Le terme grec est άμαρτία - hamartia, avec la signification originale de "échouer, et ne pas atteindre notre propre destin". Quel destin ? De devenir un dieu, la Théose. Le terme vient du verbe hamartein, qui signifie « rater la cible». C'est-à-dire, comme l'archer, ou tireur, dans une compétition cherche à frapper le plus près possible de la cible, et autant de fois que possible, pour monter dans le classement et devenir champion, celui qui cherche à "ne pas pécher", ou aussi peu que possible, essaie simplement de suivre la voie de l'évolution et de la transformation aussi efficacement que possible. Il n'y a pas de place ici pour le moralisme, et que dirions-nous si, en regardant une compétition, ou un jeu, dans lequel l'athlète est constamment distrait, ne montre aucun effort ou concentration, ou pire, qui délibérément rate sa cible, comme s’il se moquait de tout le monde ? Moi, je crierais: «Sortez cet idiot de là ! »

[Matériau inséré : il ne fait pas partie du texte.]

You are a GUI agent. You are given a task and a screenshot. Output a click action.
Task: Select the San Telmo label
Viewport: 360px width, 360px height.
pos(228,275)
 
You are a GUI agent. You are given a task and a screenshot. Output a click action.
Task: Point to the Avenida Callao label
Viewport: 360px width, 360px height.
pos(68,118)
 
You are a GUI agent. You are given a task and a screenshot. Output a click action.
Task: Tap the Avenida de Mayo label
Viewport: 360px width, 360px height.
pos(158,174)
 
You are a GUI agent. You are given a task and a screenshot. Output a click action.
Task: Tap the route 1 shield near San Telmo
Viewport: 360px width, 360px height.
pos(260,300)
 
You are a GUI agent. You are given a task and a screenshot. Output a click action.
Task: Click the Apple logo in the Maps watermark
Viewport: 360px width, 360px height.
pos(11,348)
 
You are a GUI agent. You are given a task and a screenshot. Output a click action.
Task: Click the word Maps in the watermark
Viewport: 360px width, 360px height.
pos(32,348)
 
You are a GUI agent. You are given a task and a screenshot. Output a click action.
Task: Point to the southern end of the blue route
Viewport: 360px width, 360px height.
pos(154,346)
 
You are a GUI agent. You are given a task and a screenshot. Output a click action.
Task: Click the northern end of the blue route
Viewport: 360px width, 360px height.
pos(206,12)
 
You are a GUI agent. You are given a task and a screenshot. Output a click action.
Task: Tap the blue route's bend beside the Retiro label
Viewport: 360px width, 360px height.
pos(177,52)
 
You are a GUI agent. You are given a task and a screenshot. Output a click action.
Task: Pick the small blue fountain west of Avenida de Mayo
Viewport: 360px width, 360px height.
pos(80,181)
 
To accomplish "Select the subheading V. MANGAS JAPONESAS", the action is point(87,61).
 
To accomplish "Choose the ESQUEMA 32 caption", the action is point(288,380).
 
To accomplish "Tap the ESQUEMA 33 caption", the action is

L'un des problèmes qui se posent lorsque l'on «rate la cible» c’est que, ce faisant, nous créons une sorte de «défaut dans le système», conditionnant toute notre performance future. C'est un "bug" qui grandit et se multiplie, et attire d'autres bugs. En termes chrétiens, le péché est gravé dans l'âme, mais aussi dans le corps, et alors c'est un processus compliqué pour nous d'être libéré de ce conditionnement, de ces défauts accumulés dans le système.
Comment, après une confession, ou après qu'un saint (ou un autre avec une telle capacité) prie pour nous, ce «défaut du système» peut-il être corrigé presque immédiatement ? Ce sera un sujet de réflexion dans un prochain article.